Please rewrite the records below with "image size" replaced by "screen size" and nothing else changed.

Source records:
==*==

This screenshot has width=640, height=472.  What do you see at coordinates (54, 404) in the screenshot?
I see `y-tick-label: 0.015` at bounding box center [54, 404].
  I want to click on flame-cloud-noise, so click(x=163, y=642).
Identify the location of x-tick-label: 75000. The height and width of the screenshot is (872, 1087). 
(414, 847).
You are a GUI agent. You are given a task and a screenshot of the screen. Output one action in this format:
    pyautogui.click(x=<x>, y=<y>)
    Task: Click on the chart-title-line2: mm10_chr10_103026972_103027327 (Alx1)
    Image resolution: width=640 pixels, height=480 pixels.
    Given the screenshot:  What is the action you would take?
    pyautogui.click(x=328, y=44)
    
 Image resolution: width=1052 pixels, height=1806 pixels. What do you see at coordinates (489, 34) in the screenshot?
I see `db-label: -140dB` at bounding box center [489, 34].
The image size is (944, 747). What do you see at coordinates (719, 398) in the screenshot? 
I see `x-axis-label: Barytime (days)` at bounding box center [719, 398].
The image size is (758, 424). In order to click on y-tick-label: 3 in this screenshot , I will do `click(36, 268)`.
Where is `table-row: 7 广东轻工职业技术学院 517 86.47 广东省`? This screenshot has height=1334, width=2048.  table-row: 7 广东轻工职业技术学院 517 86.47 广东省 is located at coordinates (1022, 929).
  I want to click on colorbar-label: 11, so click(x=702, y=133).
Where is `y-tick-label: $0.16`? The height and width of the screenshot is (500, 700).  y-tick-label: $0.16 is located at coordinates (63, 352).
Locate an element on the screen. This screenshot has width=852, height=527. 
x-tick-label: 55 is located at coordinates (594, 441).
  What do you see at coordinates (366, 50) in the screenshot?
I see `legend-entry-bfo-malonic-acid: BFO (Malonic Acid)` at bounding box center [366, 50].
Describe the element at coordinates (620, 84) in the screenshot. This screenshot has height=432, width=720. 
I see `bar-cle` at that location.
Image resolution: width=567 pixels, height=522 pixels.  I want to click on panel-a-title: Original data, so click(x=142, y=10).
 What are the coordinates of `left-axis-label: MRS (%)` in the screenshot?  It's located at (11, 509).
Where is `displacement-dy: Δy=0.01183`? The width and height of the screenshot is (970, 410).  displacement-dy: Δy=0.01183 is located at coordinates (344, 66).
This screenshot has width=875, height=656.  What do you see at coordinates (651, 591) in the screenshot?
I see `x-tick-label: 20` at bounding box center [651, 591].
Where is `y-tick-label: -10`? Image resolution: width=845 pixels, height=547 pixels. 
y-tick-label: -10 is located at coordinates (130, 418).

==*==

● **Written reply**:
This screenshot has width=640, height=472.  What do you see at coordinates (54, 404) in the screenshot?
I see `y-tick-label: 0.015` at bounding box center [54, 404].
  I want to click on flame-cloud-noise, so click(x=163, y=642).
Identify the location of x-tick-label: 75000. The height and width of the screenshot is (872, 1087). 
(414, 847).
You are a GUI agent. You are given a task and a screenshot of the screen. Output one action in this format:
    pyautogui.click(x=<x>, y=<y>)
    Task: Click on the chart-title-line2: mm10_chr10_103026972_103027327 (Alx1)
    Image resolution: width=640 pixels, height=480 pixels.
    Given the screenshot:  What is the action you would take?
    pyautogui.click(x=328, y=44)
    
 Image resolution: width=1052 pixels, height=1806 pixels. What do you see at coordinates (489, 34) in the screenshot?
I see `db-label: -140dB` at bounding box center [489, 34].
The screen size is (944, 747). What do you see at coordinates (719, 398) in the screenshot? 
I see `x-axis-label: Barytime (days)` at bounding box center [719, 398].
The screen size is (758, 424). In order to click on y-tick-label: 3 in this screenshot , I will do `click(36, 268)`.
Where is `table-row: 7 广东轻工职业技术学院 517 86.47 广东省`? This screenshot has height=1334, width=2048.  table-row: 7 广东轻工职业技术学院 517 86.47 广东省 is located at coordinates (1022, 929).
  I want to click on colorbar-label: 11, so click(x=702, y=133).
Where is `y-tick-label: $0.16`? The height and width of the screenshot is (500, 700).  y-tick-label: $0.16 is located at coordinates (63, 352).
Locate an element on the screen. This screenshot has width=852, height=527. 
x-tick-label: 55 is located at coordinates (594, 441).
  What do you see at coordinates (366, 50) in the screenshot?
I see `legend-entry-bfo-malonic-acid: BFO (Malonic Acid)` at bounding box center [366, 50].
Describe the element at coordinates (620, 84) in the screenshot. This screenshot has height=432, width=720. 
I see `bar-cle` at that location.
Image resolution: width=567 pixels, height=522 pixels.  I want to click on panel-a-title: Original data, so click(x=142, y=10).
 What are the coordinates of `left-axis-label: MRS (%)` in the screenshot?  It's located at (11, 509).
Where is `displacement-dy: Δy=0.01183`? The width and height of the screenshot is (970, 410).  displacement-dy: Δy=0.01183 is located at coordinates (344, 66).
This screenshot has width=875, height=656.  What do you see at coordinates (651, 591) in the screenshot?
I see `x-tick-label: 20` at bounding box center [651, 591].
Where is `y-tick-label: -10`? Image resolution: width=845 pixels, height=547 pixels. 
y-tick-label: -10 is located at coordinates (130, 418).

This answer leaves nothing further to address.